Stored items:
- - - - -
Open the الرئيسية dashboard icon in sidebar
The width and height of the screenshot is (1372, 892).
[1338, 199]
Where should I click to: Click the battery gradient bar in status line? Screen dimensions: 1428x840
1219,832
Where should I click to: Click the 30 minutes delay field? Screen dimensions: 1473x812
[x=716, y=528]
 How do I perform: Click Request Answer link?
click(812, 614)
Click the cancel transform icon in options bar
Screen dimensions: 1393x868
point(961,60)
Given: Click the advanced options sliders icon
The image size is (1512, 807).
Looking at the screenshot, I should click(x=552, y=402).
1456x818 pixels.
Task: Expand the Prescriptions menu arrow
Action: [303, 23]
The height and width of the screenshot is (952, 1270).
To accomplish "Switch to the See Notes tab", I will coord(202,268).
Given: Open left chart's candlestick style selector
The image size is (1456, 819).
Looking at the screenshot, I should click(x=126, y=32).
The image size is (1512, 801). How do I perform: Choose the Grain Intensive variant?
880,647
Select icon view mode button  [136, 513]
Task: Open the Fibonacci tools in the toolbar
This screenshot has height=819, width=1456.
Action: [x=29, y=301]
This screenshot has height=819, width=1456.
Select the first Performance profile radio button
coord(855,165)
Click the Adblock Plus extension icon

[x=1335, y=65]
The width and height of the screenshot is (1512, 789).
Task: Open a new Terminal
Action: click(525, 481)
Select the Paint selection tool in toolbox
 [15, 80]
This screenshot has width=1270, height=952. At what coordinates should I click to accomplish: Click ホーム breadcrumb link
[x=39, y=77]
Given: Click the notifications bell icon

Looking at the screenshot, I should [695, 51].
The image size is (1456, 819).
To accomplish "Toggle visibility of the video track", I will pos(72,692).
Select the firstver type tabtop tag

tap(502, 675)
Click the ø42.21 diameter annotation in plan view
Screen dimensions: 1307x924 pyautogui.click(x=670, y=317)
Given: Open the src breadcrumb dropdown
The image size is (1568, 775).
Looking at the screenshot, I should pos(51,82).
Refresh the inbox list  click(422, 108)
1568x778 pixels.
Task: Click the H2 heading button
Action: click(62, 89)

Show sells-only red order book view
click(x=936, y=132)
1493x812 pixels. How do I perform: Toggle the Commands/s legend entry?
- - - - -
Set down verbatim only the lines between the start of the data above and the line with "Given: Click the advanced", both boundaries included.

Open the الرئيسية dashboard icon in sidebar
The width and height of the screenshot is (1372, 892).
[1338, 199]
Where should I click to: Click the battery gradient bar in status line? Screen dimensions: 1428x840
1219,832
Where should I click to: Click the 30 minutes delay field? Screen dimensions: 1473x812
[x=716, y=528]
 How do I perform: Click Request Answer link?
click(812, 614)
Click the cancel transform icon in options bar
Screen dimensions: 1393x868
point(961,60)
Given: Click the advanced options sliders icon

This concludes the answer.